Problem description: Of the lines below, count those containing the word "panel". Reply with the number alone.

Dataset extract:
:::::
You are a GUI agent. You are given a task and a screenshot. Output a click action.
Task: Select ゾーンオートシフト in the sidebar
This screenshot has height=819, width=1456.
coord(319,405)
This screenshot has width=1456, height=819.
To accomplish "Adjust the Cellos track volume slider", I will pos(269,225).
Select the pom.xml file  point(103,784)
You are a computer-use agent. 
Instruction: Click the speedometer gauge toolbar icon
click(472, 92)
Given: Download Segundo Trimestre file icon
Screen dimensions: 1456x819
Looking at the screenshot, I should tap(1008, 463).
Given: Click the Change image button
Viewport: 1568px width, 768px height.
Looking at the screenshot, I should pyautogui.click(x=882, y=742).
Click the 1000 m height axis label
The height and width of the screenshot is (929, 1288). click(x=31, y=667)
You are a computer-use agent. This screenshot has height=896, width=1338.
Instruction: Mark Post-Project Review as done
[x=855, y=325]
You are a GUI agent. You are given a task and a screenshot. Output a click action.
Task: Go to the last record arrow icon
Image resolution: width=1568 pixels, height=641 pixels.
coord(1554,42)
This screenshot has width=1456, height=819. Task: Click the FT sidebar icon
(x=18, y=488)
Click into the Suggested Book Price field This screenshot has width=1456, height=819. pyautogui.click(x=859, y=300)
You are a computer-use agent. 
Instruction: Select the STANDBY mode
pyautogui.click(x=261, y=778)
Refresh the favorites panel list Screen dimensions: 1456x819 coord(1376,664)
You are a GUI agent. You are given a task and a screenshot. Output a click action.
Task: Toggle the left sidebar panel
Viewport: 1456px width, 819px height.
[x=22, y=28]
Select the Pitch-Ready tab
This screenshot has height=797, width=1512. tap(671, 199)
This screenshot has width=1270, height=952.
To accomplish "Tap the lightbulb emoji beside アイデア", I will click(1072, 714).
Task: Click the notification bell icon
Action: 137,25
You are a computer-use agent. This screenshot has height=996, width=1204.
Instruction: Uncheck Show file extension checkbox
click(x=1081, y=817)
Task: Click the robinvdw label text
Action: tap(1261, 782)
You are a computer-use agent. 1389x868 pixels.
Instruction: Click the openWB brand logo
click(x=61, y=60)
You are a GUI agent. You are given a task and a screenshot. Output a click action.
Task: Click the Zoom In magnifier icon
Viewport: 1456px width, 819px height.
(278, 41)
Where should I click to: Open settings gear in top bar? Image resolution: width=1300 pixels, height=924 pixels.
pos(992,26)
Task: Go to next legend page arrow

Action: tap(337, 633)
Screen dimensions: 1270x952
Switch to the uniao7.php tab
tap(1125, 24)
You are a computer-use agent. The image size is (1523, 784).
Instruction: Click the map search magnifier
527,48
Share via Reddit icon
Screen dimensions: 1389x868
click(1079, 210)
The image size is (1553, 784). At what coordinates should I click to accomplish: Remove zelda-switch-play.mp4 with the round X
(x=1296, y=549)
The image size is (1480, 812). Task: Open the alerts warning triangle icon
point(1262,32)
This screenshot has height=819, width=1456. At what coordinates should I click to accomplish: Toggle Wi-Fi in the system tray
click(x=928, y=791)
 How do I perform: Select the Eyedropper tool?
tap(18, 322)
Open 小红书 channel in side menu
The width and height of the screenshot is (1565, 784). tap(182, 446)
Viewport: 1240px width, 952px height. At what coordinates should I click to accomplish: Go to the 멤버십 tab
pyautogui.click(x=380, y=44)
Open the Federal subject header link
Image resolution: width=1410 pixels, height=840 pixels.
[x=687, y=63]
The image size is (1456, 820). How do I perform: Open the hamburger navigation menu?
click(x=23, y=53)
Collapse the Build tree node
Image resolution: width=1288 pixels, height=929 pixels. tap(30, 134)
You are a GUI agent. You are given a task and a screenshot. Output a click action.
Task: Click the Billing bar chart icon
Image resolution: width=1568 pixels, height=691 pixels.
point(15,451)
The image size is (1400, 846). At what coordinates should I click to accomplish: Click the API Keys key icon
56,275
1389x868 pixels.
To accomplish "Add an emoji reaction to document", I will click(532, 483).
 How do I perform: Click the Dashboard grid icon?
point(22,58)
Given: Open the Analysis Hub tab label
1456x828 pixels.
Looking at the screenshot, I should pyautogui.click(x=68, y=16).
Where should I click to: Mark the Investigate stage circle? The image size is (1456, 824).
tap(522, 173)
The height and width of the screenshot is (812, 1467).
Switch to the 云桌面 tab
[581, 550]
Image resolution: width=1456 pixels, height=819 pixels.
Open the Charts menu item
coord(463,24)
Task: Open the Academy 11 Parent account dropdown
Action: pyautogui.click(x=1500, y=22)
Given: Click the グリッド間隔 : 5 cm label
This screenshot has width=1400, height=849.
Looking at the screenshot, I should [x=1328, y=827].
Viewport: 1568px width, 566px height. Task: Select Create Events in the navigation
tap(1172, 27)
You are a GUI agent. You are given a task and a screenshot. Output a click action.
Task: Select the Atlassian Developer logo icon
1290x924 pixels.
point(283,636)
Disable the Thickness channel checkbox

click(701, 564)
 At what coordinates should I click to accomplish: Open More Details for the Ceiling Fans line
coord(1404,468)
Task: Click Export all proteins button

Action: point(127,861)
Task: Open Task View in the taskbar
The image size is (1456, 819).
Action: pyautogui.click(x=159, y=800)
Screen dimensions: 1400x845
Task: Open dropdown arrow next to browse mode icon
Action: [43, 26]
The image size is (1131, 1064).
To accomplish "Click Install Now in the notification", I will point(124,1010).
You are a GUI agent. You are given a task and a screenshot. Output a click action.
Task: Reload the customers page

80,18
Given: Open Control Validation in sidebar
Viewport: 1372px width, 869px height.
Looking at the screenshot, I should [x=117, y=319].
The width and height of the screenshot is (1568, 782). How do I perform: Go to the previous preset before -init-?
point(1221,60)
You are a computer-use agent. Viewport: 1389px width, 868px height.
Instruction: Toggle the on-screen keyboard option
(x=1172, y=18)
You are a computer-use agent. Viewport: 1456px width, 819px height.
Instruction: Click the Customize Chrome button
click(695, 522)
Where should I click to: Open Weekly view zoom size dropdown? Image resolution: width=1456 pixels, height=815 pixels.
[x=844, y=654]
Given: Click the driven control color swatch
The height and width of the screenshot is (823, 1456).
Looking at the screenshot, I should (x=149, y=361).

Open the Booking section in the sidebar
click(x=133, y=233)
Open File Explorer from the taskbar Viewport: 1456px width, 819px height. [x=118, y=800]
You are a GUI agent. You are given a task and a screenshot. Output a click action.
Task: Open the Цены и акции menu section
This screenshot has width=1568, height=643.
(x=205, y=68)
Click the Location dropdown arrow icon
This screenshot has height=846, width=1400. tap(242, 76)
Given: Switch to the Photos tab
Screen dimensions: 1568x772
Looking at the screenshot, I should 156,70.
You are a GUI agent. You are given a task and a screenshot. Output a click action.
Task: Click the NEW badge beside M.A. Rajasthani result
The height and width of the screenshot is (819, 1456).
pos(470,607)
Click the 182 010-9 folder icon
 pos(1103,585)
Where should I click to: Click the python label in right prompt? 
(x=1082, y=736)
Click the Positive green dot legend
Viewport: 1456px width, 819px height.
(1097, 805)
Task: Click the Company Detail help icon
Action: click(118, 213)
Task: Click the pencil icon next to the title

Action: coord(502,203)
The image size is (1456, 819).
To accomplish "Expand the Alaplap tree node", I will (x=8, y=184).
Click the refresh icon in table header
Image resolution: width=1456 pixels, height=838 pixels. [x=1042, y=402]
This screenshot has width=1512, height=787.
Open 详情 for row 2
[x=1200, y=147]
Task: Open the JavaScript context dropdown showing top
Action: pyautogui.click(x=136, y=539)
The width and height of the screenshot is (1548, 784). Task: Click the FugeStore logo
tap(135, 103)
:::::
Written response: 2